Why do they use the double asterisk?

I've read Vim's help on vimgrep, I've looked around on stack overflow and vimcasts and whilst I have found lots of people saying that this is how you search recursively in current directory, I haven't found an explanation as to why.

Lets use an example to make it easier to explain. If I wanted to find all occurrences of foo in my current directory and down, I could use

:vim[grep][!] /{pattern}/[g][j] {file}

so that becomes

:vimgrep /foo/ **/*

So looking at the {file} part of this grep:

  • I understand that it is a file path.
  • I understand that an asterisk (*) is a wildcard.
  • I understand that the forward-slash acts as a directory separator.

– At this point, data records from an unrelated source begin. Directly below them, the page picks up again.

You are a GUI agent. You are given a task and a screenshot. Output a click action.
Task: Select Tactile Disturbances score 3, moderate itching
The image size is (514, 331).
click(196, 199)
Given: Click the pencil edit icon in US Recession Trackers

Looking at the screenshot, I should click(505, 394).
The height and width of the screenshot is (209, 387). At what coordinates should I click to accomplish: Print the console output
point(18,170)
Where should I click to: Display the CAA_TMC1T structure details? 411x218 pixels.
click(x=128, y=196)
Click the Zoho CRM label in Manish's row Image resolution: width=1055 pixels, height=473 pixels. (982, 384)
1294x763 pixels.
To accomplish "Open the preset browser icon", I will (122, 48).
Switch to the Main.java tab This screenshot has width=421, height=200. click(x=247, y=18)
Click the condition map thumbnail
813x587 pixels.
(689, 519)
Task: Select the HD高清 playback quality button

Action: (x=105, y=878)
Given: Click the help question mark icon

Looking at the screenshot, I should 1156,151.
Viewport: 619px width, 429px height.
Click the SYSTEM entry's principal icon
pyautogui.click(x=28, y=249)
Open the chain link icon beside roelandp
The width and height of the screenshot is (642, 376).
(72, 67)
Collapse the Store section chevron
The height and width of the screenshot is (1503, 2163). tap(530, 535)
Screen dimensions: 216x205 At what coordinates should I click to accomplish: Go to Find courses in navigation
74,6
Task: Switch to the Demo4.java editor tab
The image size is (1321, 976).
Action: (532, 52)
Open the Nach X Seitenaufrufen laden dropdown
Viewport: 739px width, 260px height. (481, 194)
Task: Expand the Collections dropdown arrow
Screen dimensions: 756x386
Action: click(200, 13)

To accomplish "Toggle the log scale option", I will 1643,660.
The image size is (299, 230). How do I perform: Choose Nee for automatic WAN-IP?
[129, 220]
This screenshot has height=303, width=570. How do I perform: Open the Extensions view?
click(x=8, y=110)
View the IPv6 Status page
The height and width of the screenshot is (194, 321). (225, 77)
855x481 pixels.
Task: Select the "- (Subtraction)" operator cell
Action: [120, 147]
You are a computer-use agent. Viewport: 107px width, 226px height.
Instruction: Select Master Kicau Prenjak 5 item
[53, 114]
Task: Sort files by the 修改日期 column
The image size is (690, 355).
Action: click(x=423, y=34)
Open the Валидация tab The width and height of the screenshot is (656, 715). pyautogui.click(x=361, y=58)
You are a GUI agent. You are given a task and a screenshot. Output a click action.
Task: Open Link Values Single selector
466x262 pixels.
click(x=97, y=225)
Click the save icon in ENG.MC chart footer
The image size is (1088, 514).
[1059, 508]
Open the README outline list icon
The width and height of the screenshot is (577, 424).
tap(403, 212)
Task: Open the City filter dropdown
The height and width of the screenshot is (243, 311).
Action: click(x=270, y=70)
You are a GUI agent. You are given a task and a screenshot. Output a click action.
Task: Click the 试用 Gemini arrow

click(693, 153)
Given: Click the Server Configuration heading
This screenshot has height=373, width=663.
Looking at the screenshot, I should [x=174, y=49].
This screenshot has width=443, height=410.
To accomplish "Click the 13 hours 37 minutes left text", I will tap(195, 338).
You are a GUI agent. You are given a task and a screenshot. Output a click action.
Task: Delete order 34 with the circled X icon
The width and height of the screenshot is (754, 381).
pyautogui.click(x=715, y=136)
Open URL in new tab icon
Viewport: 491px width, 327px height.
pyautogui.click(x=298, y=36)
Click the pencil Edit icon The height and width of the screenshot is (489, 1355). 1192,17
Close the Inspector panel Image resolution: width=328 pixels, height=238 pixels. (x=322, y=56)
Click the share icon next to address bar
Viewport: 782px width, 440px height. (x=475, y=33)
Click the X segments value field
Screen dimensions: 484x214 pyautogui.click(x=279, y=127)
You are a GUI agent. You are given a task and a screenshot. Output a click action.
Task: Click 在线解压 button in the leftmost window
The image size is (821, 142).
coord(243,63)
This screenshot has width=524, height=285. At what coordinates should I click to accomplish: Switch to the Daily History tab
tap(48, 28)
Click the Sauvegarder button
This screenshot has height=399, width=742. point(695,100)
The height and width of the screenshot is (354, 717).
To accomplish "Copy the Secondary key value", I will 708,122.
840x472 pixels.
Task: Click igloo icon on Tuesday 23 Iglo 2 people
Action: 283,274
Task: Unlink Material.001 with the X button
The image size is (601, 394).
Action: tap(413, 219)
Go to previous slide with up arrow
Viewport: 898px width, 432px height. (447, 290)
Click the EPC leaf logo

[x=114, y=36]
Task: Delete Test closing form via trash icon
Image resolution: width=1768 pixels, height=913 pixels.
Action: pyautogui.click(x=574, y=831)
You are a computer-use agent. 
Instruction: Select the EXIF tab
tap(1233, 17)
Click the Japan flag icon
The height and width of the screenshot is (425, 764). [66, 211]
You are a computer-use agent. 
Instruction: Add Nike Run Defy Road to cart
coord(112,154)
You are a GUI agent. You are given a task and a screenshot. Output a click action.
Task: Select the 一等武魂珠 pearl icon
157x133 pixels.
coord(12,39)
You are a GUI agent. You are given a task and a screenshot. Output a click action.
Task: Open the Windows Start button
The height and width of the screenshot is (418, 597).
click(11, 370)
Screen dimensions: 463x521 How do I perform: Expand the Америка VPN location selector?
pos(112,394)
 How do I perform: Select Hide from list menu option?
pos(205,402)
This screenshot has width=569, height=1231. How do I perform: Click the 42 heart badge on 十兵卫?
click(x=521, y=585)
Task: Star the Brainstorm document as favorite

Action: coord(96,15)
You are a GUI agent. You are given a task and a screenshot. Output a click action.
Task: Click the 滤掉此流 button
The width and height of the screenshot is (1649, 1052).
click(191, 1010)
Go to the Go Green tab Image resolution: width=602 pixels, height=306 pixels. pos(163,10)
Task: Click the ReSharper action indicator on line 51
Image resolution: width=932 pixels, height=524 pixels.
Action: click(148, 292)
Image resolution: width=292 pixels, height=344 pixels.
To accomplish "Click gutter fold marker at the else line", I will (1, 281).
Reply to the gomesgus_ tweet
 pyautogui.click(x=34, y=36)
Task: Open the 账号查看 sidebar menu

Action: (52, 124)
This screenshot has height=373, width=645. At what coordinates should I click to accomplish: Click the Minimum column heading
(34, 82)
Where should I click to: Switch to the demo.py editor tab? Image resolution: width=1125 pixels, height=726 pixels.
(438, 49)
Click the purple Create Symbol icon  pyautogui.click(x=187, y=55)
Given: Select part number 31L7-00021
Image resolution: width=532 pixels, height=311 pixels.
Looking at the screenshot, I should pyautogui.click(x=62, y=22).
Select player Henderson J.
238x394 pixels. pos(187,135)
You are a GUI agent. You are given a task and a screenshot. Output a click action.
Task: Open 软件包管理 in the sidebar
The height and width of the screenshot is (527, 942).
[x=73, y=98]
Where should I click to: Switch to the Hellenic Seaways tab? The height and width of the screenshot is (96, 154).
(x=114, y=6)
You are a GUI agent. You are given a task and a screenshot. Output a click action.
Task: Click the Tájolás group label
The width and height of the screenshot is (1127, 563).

My specific question is why it comes in the format of

**/*

and not

*/*

I've tried searching using / in a few different cases and that seems to search any file in any directory exactly 1 deep from my current directory, which I assume is why double asterisk is used.

ie Why is it a double asterisk? Does this indicate "I want you to search recursively" through some clever mechanisms I don't fully understand or is this just simply a keyword that serves to say 'search recursively'? Am I completely off and this is not an inbuilt part of vim but a part of the shell? (these parts are not my actual question but rather serve to give understanding as to what I am confused about, my actual question is above).

If there are any ways I can improve my question, please let me know, it's my first time asking.

Eastbound answered 12/7, 2018 at 13:12 Comment(3)
I will never cease to be amazed by vim's help files. It didn't even occur to me that I could just do this. However I would still very much appreciate a lengthy answer demonstrating that vast knowledge, just to bask in the many useful bits of information.Eastbound
That came from advanced Unix shells.Ventriloquist
@Ventriloquist FWIW, ** has been in Vim since 2005 whereas bash has it since 2009.Camilia
T
3

Short answer:

The double asterisk is a vim build-in keyword, which simply says 'search recursively'. It is used, because the creator of vim choosed to use it for this case.

Longer answer:

There are two different cases, where ** is used: file searching and the rest.

Vim help explains this very well.

For the 'rest' see :help wildcard and :help starstar-wildcard:

From :help wildcard:

** matches anything, including nothing, recurses into directories

and :help starstar-wildcard specifies:

Expanding "**" is possible on Unix, Win32, Mac OS/X and a few other systems. This allows searching a directory tree. This goes up to 100 directories deep.


For file searching see :help ** or :help starstar.

To quote the relevant parts (emphasis mine):

The file searching is currently used for the 'path', 'cdpath' and 'tags' options, for finddir() and findfile(). Other commands use wildcards which is slightly different.

[...]

Downward search uses the wildcards '*', '**' and possibly others
supported by your operating system. '*' and '**' are handled inside Vim,
so they work on all operating systems.

[...]

'**' is more sophisticated:
- It ONLY matches directories.
- It matches up to 30 directories deep by default, so you can use it to search an entire directory tree
- The maximum number of levels matched can be given by appending a number to '**'.